Snob, afrodisiache, sensuali, le ostriche della poetessa degli appetiti
Storie in conchiglia, la «perla letteraria» di Mary F.K.Fisher in edicola con la collana del Corriere
E ros e thanatos si sfiorano in questa Biografia sentimentale dell’ostrica scritta da M. F. K. Fisher, definita da John Updike «la poetessa degli appetiti». È un breviario confessionale per aspiranti (o consumati) peccatori di gola. L’afrodisiaco frutto di mare infatti affascina e repelle: per la voglia di provare, la facile allusione sessuale, ma pure per il troppo sapore di mare, il prezzo salato. Il memento mori arriva a pagina 25, che si apre con un epitaffio: «C. Pearl Swallow. Morì avvelenato da un’ostrica». Frase scolpita su una lapide in un cimitero del Maine, Paris Hill. Tripudio di barocchismi.
Il cognome dello sfortunato signore infatti è «perfetto per una fine del genere», perché
pearl significa perla e swallow ingoiare. Ma la sua fine non fu altrettanto perfetta, perché se il signor Swallow «morì davvero a causa di un’ostrica avariata, fu senza dubbio, per alcune ore, il più disgraziato degli uomini. Doveva aver sentito dal suo gusto nauseabondo che l’ostrica aveva qualcosa che non andava.

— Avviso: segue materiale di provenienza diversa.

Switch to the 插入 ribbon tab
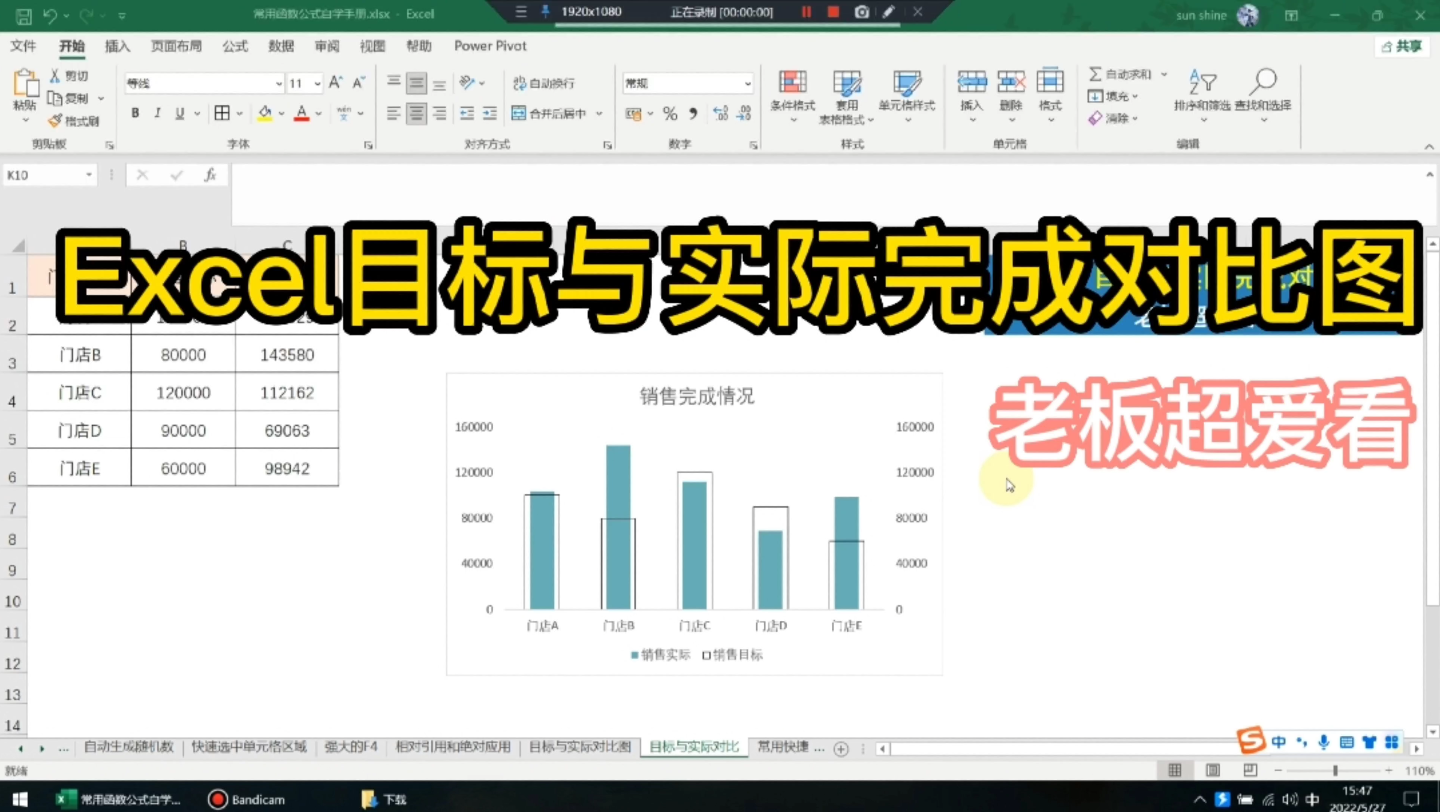The height and width of the screenshot is (812, 1440). point(117,46)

Forse se ne era vagamente preoccupato, prima di dimenticarsene», scrive Fisher.
Il libro raccoglie citazioni e ricette (anche per fare una perla), spunti di biologia, storia e sociologia: le ostriche costituiscono un cibo del tutto insoddisfacente per il lavoratore, ma sono perfette per il sedentario.
Ma qual è il sapore dell’ostrica? Qui c’è l’aspetto sentimentale del libro, la sensazione, anzi il sentimento di chi l’ha assaporata, tra l’acquolina titubante e lo stupore che si dilegua come un finto nodo in gola. Fisher si schermisce con una tautologia: «Il sapore dipende da moltissime cose. Innanzitutto, se è fresca, dolce e sana avrà, semplicemente, un gusto buono... buono, naturalmente, per chi ama le ostriche». Poi squaderna: «Avrà il gusto di una Chincoteague o di una blue
point, o più dolciastro di una dei bayous in Louisiana, o lievemente metallico delle minuscole Olympia della costa del Pacifico. O potrebbe avere il sapore franco e rude di quelle che arrivano d’inverno direttamente dal mercato di un paesino francese dove, sulle bancarelle, si trovano perfettamente disposte a spina di pesce le ostriche portoghesi e della Garenne, verdi come la morte per il profano e gustosissime per l’esperto. O sarà soda e carnosa, come le ostriche inglesi dei dintorni di Plymouth».
Infine, la perla: «Avrà il gusto che si aspetta chi la mangia». E la biografia diventa organolettica auto-fiction.